* ABOUT THIS EXERCISE: Below are some records; output all of them exactly.

--*--

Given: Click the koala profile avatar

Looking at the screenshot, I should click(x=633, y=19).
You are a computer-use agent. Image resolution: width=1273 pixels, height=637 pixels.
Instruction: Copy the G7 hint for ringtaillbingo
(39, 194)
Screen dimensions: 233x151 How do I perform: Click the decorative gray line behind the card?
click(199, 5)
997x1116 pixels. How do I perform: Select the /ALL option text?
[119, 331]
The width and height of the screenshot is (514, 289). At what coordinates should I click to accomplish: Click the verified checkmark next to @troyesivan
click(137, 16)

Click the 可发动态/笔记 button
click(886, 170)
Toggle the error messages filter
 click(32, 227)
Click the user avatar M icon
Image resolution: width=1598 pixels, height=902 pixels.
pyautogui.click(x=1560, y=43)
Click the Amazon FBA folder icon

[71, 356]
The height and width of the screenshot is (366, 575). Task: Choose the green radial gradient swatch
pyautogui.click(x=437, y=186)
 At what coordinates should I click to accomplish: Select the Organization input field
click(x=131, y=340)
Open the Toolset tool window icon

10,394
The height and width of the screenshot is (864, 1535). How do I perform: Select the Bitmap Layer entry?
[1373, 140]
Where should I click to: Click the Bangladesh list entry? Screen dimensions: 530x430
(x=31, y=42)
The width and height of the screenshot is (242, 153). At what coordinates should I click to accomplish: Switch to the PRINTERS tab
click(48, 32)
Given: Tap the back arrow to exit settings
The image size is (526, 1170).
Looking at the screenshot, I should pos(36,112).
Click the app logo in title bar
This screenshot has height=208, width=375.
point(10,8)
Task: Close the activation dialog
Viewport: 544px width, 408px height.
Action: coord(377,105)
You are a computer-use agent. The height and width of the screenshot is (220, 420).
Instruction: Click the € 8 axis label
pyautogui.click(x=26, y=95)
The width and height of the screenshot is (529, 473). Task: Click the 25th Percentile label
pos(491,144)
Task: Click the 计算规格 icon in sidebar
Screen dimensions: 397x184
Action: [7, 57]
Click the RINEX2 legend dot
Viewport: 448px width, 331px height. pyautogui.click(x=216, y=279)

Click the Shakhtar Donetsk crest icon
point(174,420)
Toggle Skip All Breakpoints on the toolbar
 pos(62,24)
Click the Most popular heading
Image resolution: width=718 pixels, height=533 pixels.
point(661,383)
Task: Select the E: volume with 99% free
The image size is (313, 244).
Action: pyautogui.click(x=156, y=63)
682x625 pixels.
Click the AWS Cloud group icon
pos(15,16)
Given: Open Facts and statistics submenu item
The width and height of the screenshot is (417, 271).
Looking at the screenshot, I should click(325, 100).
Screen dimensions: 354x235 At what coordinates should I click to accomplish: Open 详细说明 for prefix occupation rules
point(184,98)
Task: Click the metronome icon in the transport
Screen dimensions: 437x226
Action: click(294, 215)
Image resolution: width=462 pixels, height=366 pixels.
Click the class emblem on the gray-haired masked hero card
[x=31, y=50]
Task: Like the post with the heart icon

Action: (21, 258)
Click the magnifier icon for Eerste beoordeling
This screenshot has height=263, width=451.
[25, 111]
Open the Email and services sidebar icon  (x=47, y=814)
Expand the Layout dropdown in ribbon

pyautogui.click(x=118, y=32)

--*--

* THE COMPLETED TASK:
Given: Click the koala profile avatar

Looking at the screenshot, I should click(x=633, y=19).
You are a computer-use agent. Image resolution: width=1273 pixels, height=637 pixels.
Instruction: Copy the G7 hint for ringtaillbingo
(39, 194)
Screen dimensions: 233x151 How do I perform: Click the decorative gray line behind the card?
click(199, 5)
997x1116 pixels. How do I perform: Select the /ALL option text?
[119, 331]
The width and height of the screenshot is (514, 289). At what coordinates should I click to accomplish: Click the verified checkmark next to @troyesivan
click(137, 16)

Click the 可发动态/笔记 button
click(886, 170)
Toggle the error messages filter
 click(32, 227)
Click the user avatar M icon
Image resolution: width=1598 pixels, height=902 pixels.
pyautogui.click(x=1560, y=43)
Click the Amazon FBA folder icon

[71, 356]
The height and width of the screenshot is (366, 575). Task: Choose the green radial gradient swatch
pyautogui.click(x=437, y=186)
 At what coordinates should I click to accomplish: Select the Organization input field
click(x=131, y=340)
Open the Toolset tool window icon

10,394
The height and width of the screenshot is (864, 1535). How do I perform: Select the Bitmap Layer entry?
[1373, 140]
Where should I click to: Click the Bangladesh list entry? Screen dimensions: 530x430
(x=31, y=42)
The width and height of the screenshot is (242, 153). At what coordinates should I click to accomplish: Switch to the PRINTERS tab
click(48, 32)
Given: Tap the back arrow to exit settings
The image size is (526, 1170).
Looking at the screenshot, I should pos(36,112).
Click the app logo in title bar
This screenshot has height=208, width=375.
point(10,8)
Task: Close the activation dialog
Viewport: 544px width, 408px height.
Action: coord(377,105)
You are a computer-use agent. The height and width of the screenshot is (220, 420).
Instruction: Click the € 8 axis label
pyautogui.click(x=26, y=95)
The width and height of the screenshot is (529, 473). Task: Click the 25th Percentile label
pos(491,144)
Task: Click the 计算规格 icon in sidebar
Screen dimensions: 397x184
Action: [7, 57]
Click the RINEX2 legend dot
Viewport: 448px width, 331px height. pyautogui.click(x=216, y=279)

Click the Shakhtar Donetsk crest icon
point(174,420)
Toggle Skip All Breakpoints on the toolbar
 pos(62,24)
Click the Most popular heading
Image resolution: width=718 pixels, height=533 pixels.
point(661,383)
Task: Select the E: volume with 99% free
The image size is (313, 244).
Action: pyautogui.click(x=156, y=63)
682x625 pixels.
Click the AWS Cloud group icon
pos(15,16)
Given: Open Facts and statistics submenu item
The width and height of the screenshot is (417, 271).
Looking at the screenshot, I should click(325, 100).
Screen dimensions: 354x235 At what coordinates should I click to accomplish: Open 详细说明 for prefix occupation rules
point(184,98)
Task: Click the metronome icon in the transport
Screen dimensions: 437x226
Action: click(294, 215)
Image resolution: width=462 pixels, height=366 pixels.
Click the class emblem on the gray-haired masked hero card
[x=31, y=50]
Task: Like the post with the heart icon

Action: (21, 258)
Click the magnifier icon for Eerste beoordeling
This screenshot has height=263, width=451.
[25, 111]
Open the Email and services sidebar icon  (x=47, y=814)
Expand the Layout dropdown in ribbon

pyautogui.click(x=118, y=32)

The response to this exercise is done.